# Submersible Lights



## chbarnha (Jun 27, 2018)

What are the best wiring and light kits you have found for your trailers? I am about to order one and want to make sure I get one that will last> Thanks in advance


----------



## bcbouy (Jun 27, 2018)

honestly,i don't think the universe wants them to last otherwise i wouldn't run over the plug with the jack wheel and crush the pins,back into a tree with the light and break the lense,vibrate them so bad they fall off or have an incandescent bulb pop as soon as i back it into the water,etc. but if you want it to last the season,go with a mid priced led.


----------



## chbarnha (Jun 27, 2018)

thanks for the reply! haha sounds like the story of my life


----------



## BigTerp (Jun 28, 2018)

LED is the way to go. I struggled with my incandescent for a season or two with bulbs bursting from being hot and hitting cold river water, and various other issues. Since switching to LED's and properly wiring them I haven't had a problem since. I don't even unplug when unloading/loading the boat.


----------



## lckstckn2smknbrls (Jun 29, 2018)

I run the ground wire to each light.


----------



## BigTerp (Jun 29, 2018)

lckstckn2smknbrls said:


> I run the ground wire to each light.



This!!


----------



## mbweimar (Jun 29, 2018)

I bought a set of Peterson LEDs on Amazon 5 years ago. Peterson manufacturs a lot if lights for semi trucks and trailers. I should also mention that in use my boat exclusively in salt water and gets dunked at least once a week.


----------



## Riverdog (Jun 29, 2018)

As mentioned above, LED is the way to go. More expensive, but last much longer.


----------



## sportsman (Jul 20, 2018)

I found what appears to be a really nice wire loom for trailers at Harbor Freight in Mountain Home, Ar. I bought all my LED lights at R&P Carriages, online through eBay . I no longer unplug when launching or loading. And they work. IMO LEDs are the way to go.


----------



## kofkorn (Aug 1, 2018)

BigTerp said:


> lckstckn2smknbrls said:
> 
> 
> > I run the ground wire to each light.
> ...



I do this to every set I install...


----------



## LDUBS (Aug 3, 2018)

I have LEDs but still unplug the trailer before I back it down the ramp. Just habit at this point.


----------



## CedarRiverScooter (Aug 4, 2018)

LDUBS said:


> I have LEDs but still unplug the trailer before I back it down the ramp. Just habit at this point.

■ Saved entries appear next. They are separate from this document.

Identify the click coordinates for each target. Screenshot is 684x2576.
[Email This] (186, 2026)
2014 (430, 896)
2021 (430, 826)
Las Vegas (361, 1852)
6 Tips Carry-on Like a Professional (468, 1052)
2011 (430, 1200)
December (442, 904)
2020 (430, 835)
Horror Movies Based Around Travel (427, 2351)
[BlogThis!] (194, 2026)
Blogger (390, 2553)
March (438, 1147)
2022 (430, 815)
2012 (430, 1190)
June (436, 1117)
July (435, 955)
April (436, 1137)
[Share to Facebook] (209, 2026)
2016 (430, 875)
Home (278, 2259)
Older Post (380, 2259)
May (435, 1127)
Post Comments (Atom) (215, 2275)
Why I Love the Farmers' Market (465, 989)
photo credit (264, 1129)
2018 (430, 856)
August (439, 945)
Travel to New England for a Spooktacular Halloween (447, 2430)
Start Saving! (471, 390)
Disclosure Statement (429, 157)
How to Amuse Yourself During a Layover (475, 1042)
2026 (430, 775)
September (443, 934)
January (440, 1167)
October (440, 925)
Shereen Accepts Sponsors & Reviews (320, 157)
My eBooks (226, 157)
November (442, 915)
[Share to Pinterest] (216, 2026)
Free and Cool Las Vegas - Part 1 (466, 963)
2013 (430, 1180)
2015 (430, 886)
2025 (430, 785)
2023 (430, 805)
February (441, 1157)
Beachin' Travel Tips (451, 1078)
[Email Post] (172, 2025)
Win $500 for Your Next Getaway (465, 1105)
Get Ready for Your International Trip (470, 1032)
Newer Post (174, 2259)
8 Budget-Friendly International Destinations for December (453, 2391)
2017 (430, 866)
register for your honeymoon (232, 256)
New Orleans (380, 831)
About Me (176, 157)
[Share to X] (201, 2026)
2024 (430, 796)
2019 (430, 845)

The hard part about that is remembering to plug them back in!


----------



## LDUBS (Aug 4, 2018)

CedarRiverScooter said:


> LDUBS said:
> 
> 
> > I have LEDs but still unplug the trailer before I back it down the ramp. Just habit at this point.
> ...



Truer words were never spoken.


----------



## 10sne1 (Aug 6, 2018)

LEDs and always put them on my side guide posts. No more dunking them every time I launch. I also have a designated ground fron the frame of my truck to the frame of the trailer. Connect the two grounds with a plug.


----------



## GYPSY400 (Aug 7, 2018)

I use LED lights from a semi-truck dealer ( truck-lite or Grote).. you can find all the connectors and what-not there...no need to buy a made in China kit.

Sent from my SM-G903W using Tapatalk


----------



## driz (Nov 11, 2018)

And don’t forget the dielectric grease on your plugs and connections. If you’re around salt or your rig sits out in wet environments it’s a must.....


Sent from my iPad using Tapatalk


----------



## marshman (May 1, 2019)

What’s the best system/method to route wiring? I usually just use zip ties.. the little clips never stay on and my trailer is box tube..


----------



## LDUBS (May 7, 2019)

marshman said:


> What’s the best system/method to route wiring? I usually just use zip ties.. the little clips never stay on and my trailer is box tube..



Mine are pulled down the center of the rectangular galvanized tube framing. Rubber grommets are used where the wire(s) enter/exit the channels. This scores high for a neat look and does protect the wires, but makes it harder to inspect/maintain/modify. If someone wanted more access they could run them along the inner side of the frame members using a split wire loom & stainless wire clamps.


----------